In Zimbabwe, the labour force comprises persons 15 years and above, according to ZimStat. When ZimStat conducts household-based surveys to collect data on unemployment, first, it asks if one has done any work for pay or profit in the last seven days. Secondly, it seeks to ascertain whether one tried to find a job or start a business in the last 30 days and, thirdly, ZimStat asks if the person is able to start working within the next 14 days if an opportunity arises.
The data captures people engaged in both formal and informal economic activities.
ZimStat says the logic behind the first question is to ascertain whether one has done any economic activity to generate income or not. So, by definition, if one was engaged in an economic activity during the reference period that resulted in an income, then one cannot be deemed unemployed.
The essence of the second question is to determine if one was actively seeking employment. Those not actively seeking employment are termed discouraged job seekers or persons who are no longer seeking employment, maybe because it has taken too long to secure a job.
Such people, according to ZimStat, cannot fall under the category of people considered unemployed.
The rationale behind the third question is to establish persons who are not available for employment due to various reasons. Those not available for employment and discouraged job seekers are not included among the unemployed.
As such, for one to be classified as unemployed, the answer should be “no” to the first question and “yes” to the second and third questions. ZimStat director-general Mr Takura Mahonde says the statistical agency had noted claims of perceived unemployment rates of as high as 90 percent, saying such figures were not scientifically backed, with the potential consequence of misinforming the public.
Explains Mr Mahonde: “Two major types of misconceptions on labour statistics pertain to employment in the informal sector and labour underutilisation. It is a common pitfall to assume that employment relates to the formal sector only. This stems from the opinion that the formal sector should absorb all the labour supplied on the market.
“Unfortunately, this view falls short of what constitutes employment as it excludes persons employed in the informal sector and the self-employed. Further, some analysts are of the mistaken view that persons who are underemployed, that is, whose labour is underutilised, are unemployed.
“Unfortunately, this perception would exclude the following: precarious employment (casual and part-time workers), time-related underemployment (employed persons available and willing to work more hours provided they are remunerated) and persons in qualifications mismatch (who are over-qualified for their jobs.)”
Since the turn of the millennium, the economy went through a structural transformation, which created empowered individuals who are no longer relying on formal employment for sustenance, but have created their own small businesses.

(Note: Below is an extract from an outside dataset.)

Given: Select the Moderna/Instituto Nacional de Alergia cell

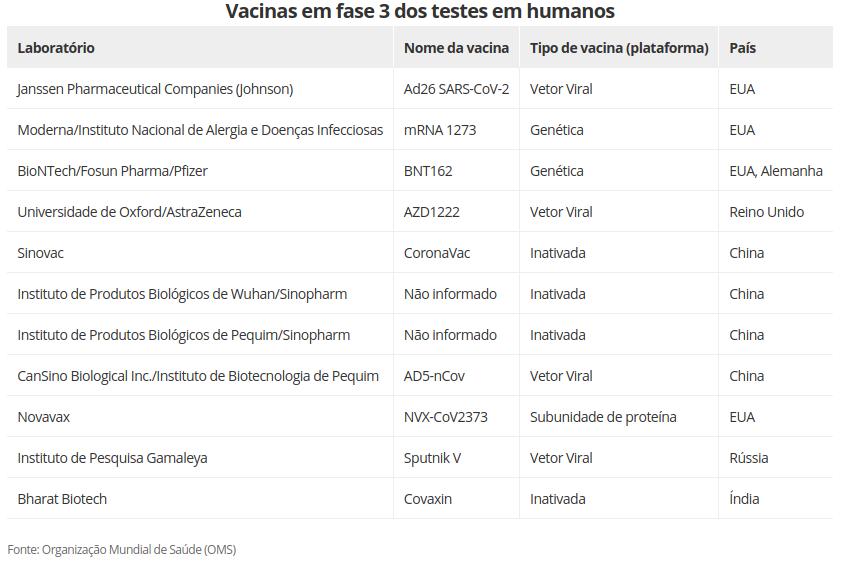Looking at the screenshot, I should (200, 130).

The culture of being an employee for big business has been replaced by an empowerment mentality, in which the person on the street has effectively become “his own boss”.
While a lot of workers have been thrust into this situation as a result of job losses in the formal sector, there has been a substantial redistribution of wealth from the big business to small one, thereby empowering previously unempowered individuals.

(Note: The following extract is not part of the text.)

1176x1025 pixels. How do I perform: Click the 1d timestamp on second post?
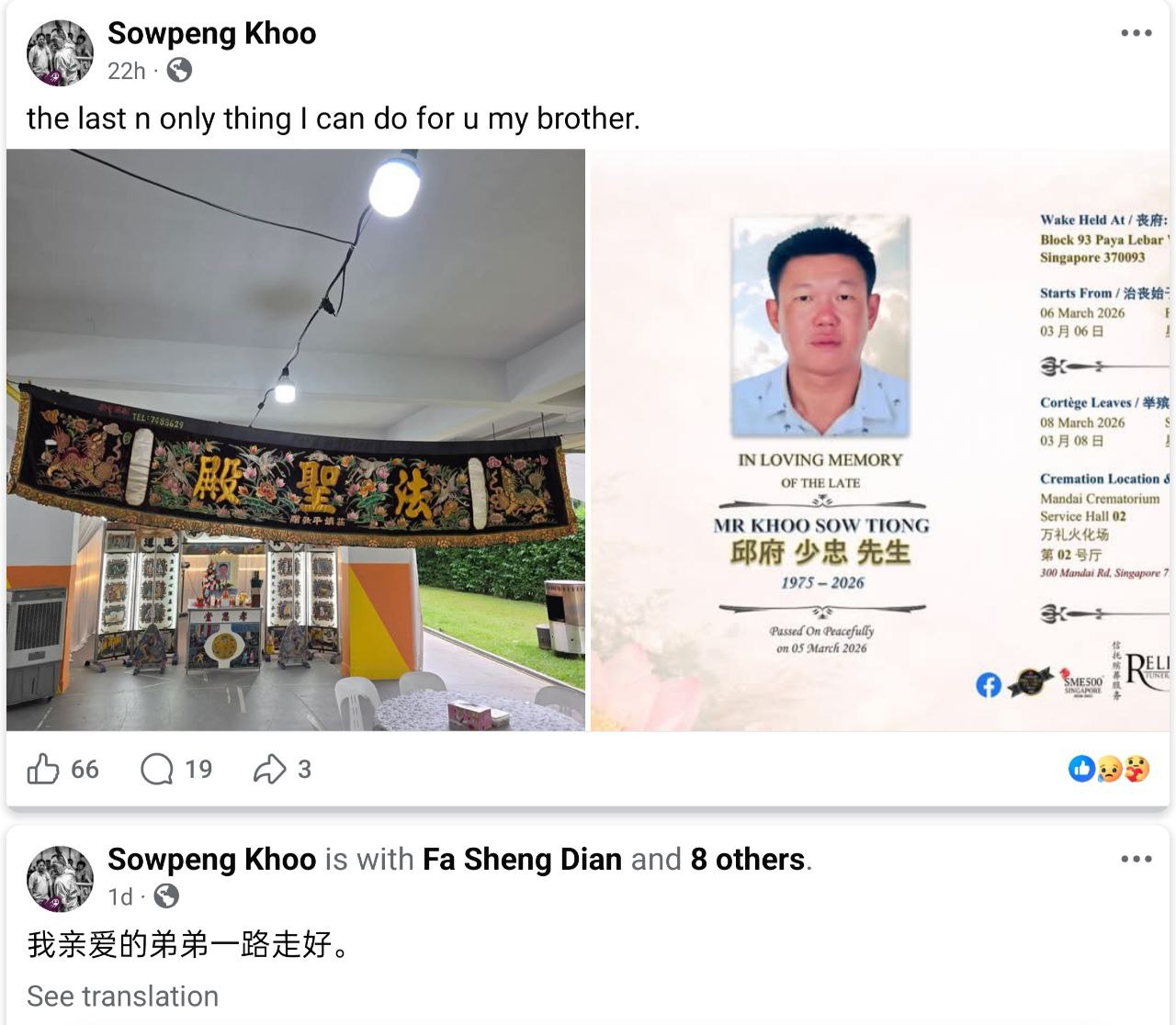tap(120, 896)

Big businesses have been replaced by micro, small and medium enterprise (MSMEs) informal traders in key economic sectors such as agriculture, mining, retail, manufacturing, construction and transport.
The loss for big business has been the gain for individual economic empowerment.
With over 65 percent of the people living in rural areas and the bulk of the urban population operating in the informal sector, it is clear that the sector is now the biggest employer.
Mr Mahonde notes that Zimbabwe’s labour force is estimated at 4 034 721 as of July 2023, from a population of 15,3 million.
“If we are to go by the thumbsuck figure of a 90 percent unemployment rate, we would have a 10 percent employment rate.
“This would give us employment to national population ratio of 403 472 to 15,3 million, which reduces to 1:38.
“This would mean, on average, one employee person is providing for 38 persons, which is impossible. This, therefore, means, there are much less unemployed persons dependent on the employed,” Mr Mahonde says.
Some analysts have concurred with Mr Mahonde, saying excluding people engaged in informal businesses was misplaced.
“The only challenge is that the size of the informal sector is not known; its contribution to the GDP (gross domestic product), but that does not take away the fact it is the largest employer,” economist Mr Effort Paradzai said.
Carlos Tadya, a Harare-based economist, said it was critical to incorporate the informal sector into the mainstream economy so that they can contribute to the fiscus.
Finance and Development Minister Professor Mthuli Ncube is on record acknowledging the expansion of the informal sector is shrinking the country’s taxable base.